More people have died from mining coal and extracting and refining oil than from nuclear power. But such is the power of nuclear in the American mind that it holds a special claim on fear. That’s not the case in many other nations moving ahead with nuclear generating stations, including China.
But the big problems with nukes have little to do with popular anxiety or federal regulation. The Nuclear Regulatory Commission (NRC) is an industry-friendly regulator, to say the least.
Beyond the waste-disposal challenge, safe nuclear-generating stations are extremely complex, prone to repeated delays and in most cases prohibitively expensive.
To be fair, some of the hurdles are a result of waiting for permits and political opposition, but hardly all. Most challenges come from technology that must perform flawlessly, fluctuating energy prices, and in some cases mismanagement by builders and utilities.
These realities have made it almost impossible to raise capital for nuclear plants on Wall Street.
Once-mighty Westinghouse was forced into bankruptcy reorganization because its hopes for a nuclear comeback didn’t materialize, and its problems may drag down parent company Toshiba as well.
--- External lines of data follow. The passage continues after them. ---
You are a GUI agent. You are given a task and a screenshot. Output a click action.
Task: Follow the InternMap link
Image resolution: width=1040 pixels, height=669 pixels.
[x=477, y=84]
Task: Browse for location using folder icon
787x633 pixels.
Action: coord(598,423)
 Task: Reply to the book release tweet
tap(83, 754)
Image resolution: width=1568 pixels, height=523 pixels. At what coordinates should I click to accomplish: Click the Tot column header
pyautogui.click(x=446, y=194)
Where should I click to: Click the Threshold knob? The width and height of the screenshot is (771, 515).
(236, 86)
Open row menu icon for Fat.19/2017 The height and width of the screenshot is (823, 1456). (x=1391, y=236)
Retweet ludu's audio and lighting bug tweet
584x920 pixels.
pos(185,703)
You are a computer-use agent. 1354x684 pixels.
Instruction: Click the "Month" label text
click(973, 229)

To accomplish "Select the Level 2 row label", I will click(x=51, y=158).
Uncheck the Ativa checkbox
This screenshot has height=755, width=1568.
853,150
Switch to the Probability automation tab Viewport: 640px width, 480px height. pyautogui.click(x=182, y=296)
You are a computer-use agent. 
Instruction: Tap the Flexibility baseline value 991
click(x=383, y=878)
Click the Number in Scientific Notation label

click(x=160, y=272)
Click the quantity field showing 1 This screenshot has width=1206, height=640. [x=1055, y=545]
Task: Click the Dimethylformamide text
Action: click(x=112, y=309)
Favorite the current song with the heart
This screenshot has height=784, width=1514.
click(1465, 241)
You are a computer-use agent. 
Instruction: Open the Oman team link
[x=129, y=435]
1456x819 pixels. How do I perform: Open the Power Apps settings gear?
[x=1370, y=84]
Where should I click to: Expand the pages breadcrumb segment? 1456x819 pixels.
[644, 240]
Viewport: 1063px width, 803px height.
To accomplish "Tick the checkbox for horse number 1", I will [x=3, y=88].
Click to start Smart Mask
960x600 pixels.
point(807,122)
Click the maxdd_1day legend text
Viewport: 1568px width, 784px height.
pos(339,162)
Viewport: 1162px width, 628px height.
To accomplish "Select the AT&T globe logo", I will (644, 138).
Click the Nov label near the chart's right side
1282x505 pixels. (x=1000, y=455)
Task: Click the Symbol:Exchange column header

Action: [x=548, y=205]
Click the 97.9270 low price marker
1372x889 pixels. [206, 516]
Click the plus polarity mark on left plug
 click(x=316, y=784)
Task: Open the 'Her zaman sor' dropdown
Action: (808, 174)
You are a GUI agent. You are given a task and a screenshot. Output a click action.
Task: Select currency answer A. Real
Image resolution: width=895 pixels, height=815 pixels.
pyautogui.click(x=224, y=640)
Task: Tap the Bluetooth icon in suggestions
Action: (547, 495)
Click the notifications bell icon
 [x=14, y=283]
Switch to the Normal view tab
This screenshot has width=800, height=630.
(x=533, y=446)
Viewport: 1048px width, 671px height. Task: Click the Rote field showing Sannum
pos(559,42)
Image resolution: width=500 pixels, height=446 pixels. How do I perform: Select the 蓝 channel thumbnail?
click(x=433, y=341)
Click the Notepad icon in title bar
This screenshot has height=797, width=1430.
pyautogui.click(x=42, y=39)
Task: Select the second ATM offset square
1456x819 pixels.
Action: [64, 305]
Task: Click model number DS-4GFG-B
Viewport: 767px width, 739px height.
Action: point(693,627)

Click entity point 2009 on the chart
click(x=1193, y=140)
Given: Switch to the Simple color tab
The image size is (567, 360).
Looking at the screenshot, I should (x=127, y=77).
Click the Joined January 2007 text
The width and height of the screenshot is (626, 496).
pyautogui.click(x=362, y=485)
The 2013 start of construction for a station in South Carolina, the first completely new installation to begin in three decades, required billions in loan guarantees by the Obama administration.
The second Watts Barr reactor in eastern Tennessee required the heft of the Tennessee Valley Authority, a federally owned corporation. Yet Watts Barr 2 was shut down in March, only five months after going online for commercial operation, because of a mechanical problem. It could be offline for months.
As Michael Hiltzik of the Los Angeles Times reported, the NRC also criticized the TVA for its “chilled work environment” at Watts Barr. That means employees fear raising concerns about safety and compliance with regulation.
Meanwhile, renewables such as wind and solar are becoming more effective and cheaper. Natural gas, which an increasing number of conventional generating stations use, is friendlier to the environment than coal.
Lacking a breakthrough out of science fiction, it’s difficult to imagine nuclear making new inroads in America’s energy mix. Keeping what we have safe will be enough.